I ran or jogged, or bicycled–walking took so long.

But then we moved here to rural France, where it’s a bit hilly. As I was getting older, I started walking.

Six times a week–usually for about 40 minutes–usually the same route, which never felt the same two days running (so to speak)!

Then one day I OVERDID it–and my left knee “went”.

I stopped for a while and tried the exercise bike– but it wasn’t the same.

Gradually my knee healed and I started walking again, but less–three or four times a week.

I settled into a routine of roughly 40 minutes every other day.

Three times 40 equals 120--so some weeks I was 30 minutes shy of the 150 minutes recommended aerobic exercise per week.

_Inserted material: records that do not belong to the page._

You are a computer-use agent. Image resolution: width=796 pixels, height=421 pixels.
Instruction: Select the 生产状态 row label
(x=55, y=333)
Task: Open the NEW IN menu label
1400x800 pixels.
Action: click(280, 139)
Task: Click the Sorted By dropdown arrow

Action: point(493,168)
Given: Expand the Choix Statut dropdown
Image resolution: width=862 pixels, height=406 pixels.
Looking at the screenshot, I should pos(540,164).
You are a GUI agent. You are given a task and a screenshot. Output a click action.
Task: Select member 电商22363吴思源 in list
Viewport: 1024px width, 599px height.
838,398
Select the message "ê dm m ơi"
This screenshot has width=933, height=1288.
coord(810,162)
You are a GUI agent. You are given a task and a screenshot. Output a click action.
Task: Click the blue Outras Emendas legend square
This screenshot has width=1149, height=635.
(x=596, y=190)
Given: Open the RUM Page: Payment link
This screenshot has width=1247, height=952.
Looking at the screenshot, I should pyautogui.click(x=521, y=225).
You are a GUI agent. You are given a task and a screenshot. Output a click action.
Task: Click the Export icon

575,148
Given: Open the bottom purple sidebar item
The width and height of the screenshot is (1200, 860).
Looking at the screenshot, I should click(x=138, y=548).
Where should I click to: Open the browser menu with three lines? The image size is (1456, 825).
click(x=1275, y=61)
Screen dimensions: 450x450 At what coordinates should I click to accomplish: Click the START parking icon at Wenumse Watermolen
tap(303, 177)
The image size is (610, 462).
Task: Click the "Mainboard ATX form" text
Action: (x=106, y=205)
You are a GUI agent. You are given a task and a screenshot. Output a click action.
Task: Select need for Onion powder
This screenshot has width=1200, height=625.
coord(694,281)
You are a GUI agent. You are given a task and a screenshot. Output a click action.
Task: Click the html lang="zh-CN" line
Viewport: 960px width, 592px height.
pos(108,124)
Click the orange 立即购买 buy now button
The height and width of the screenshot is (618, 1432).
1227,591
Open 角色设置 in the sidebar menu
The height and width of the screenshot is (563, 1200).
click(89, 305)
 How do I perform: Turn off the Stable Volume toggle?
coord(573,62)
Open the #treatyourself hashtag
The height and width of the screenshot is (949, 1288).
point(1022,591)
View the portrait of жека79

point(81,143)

Recently I changed my routine again: Now I walk every day but for less time–a little over 20 minutes.

So that ring ups the magic 150.

And I feel good on it. “Ah, that’s done!

Exercising each day–but not TOO long–lifts my spirits without becoming a burden.

One is less likely to throw in the towel.

(Also I’m thinking of my knees.)

I’m in good company…

 

If I could not walk far and fast, I think I should just explode and perish.

~Charles Dickens

 The sovereign invigorator of the body is exercise and of all the exercises, walking is the best.

~Thomas Jefferson

 I am a slow walker, but I never walk backwards.

~Abraham Lincoln

 To find new things, take the path you took yesterday.  

~John Burroughs (American naturalist)

Thoughts come clearly while one walks.

~Thomas Mann

The best remedy for a short temper is a long walk.

~Jacqueline Schiff  (poet)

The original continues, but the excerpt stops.